4. The method of generating a polypeptide of claim 1, further comprising the step of tissue regeneration by said polypeptide.

5. The method of generating a polypeptide of claim 1, further comprising the step of increasing lifespan of certain cells by said polypeptide.

6. The method of generating a polypeptide of claim 1, further comprising the step of lengthening telomeres by said polypeptide.

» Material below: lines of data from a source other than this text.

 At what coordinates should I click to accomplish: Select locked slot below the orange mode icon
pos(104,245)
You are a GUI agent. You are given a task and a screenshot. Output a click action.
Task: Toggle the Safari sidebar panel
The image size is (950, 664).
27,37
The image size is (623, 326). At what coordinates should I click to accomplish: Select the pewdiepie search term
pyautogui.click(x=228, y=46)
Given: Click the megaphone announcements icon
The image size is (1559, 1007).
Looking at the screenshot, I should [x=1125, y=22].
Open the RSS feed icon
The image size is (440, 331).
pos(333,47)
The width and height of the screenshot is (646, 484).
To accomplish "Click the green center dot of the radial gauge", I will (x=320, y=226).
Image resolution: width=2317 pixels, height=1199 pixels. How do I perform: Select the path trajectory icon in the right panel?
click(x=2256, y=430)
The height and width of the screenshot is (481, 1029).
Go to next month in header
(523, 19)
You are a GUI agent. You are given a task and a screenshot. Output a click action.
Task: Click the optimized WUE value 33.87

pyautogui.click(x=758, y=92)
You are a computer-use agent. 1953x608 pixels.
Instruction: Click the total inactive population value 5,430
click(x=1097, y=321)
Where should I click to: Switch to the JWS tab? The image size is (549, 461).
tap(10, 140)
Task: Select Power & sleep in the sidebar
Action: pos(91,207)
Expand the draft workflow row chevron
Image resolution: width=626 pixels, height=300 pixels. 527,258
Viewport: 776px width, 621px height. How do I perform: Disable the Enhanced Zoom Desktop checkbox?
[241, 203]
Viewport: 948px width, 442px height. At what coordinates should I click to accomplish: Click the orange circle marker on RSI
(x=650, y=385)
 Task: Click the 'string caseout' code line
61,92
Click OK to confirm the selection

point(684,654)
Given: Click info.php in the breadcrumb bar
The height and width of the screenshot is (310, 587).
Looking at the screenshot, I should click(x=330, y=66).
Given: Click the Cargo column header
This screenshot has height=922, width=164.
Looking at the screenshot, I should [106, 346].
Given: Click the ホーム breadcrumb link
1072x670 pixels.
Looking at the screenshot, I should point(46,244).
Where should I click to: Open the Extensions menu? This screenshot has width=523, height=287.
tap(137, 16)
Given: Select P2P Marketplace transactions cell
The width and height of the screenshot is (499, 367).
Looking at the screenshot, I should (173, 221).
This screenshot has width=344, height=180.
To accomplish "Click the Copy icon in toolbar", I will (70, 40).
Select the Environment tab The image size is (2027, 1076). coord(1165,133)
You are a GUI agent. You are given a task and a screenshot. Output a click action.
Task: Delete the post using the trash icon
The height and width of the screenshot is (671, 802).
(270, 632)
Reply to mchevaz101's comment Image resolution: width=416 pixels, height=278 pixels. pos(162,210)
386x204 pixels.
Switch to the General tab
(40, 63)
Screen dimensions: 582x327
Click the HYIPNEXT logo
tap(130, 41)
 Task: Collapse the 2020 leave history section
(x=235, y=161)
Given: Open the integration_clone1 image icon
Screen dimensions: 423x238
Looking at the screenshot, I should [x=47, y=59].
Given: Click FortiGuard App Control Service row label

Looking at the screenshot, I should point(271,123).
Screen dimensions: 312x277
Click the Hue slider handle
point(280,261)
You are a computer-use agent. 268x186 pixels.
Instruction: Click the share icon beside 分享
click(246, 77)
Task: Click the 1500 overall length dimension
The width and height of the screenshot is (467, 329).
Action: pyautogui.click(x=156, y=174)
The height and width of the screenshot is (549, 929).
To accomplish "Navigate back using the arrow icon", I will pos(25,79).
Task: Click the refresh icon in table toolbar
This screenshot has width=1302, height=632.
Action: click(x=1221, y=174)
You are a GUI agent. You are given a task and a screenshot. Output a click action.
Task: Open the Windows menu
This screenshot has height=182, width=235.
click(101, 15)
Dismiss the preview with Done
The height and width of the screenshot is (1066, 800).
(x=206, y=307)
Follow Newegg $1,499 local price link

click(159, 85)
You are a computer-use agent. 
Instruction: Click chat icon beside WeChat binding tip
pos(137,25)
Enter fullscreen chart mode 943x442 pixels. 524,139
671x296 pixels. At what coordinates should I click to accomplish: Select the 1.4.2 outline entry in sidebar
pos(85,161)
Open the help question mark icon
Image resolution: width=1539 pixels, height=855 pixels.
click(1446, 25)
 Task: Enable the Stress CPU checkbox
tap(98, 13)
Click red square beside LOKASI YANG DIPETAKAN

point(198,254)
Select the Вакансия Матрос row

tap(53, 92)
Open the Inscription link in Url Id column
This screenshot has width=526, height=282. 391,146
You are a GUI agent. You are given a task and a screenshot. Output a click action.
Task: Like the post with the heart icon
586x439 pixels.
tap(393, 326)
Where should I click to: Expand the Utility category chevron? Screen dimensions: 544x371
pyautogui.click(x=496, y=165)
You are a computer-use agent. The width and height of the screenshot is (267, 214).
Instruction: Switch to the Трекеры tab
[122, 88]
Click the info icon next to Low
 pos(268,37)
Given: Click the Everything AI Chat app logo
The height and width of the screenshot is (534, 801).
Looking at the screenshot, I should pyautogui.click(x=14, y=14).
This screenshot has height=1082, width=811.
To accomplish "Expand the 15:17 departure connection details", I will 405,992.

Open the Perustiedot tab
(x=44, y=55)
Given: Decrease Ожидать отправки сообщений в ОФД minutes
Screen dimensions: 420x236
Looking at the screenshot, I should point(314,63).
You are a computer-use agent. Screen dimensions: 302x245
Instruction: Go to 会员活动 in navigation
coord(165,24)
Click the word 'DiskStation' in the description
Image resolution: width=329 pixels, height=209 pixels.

7. A device for stimulating ribosomes, comprising: an electromagnetic signal transmitter;wherein said electromagnetic signal transmitter is configured to emit an electromagnetic signal to stimulate a ribosome into synthesizing a polypeptide;wherein said polypeptide is configured to be translated by said ribosome from a series of codons;wherein attributes of said electromagnetic signal are calculated based on an analysis of said series of codons; andwherein said analysis is conducted by converting the molecular properties of individual nucleotides into a frequency, wherein said attributes comprise said frequency.

8. A method of programming ribosomes to synthesize specific proteins by altering their RNA sequence.

9. The method of programming ribosomes of claim 8, wherein said programmed ribosomes are configured to inhibit production of undesirous proteins; wherein said undesirous proteins may promote tumor growth, as an example.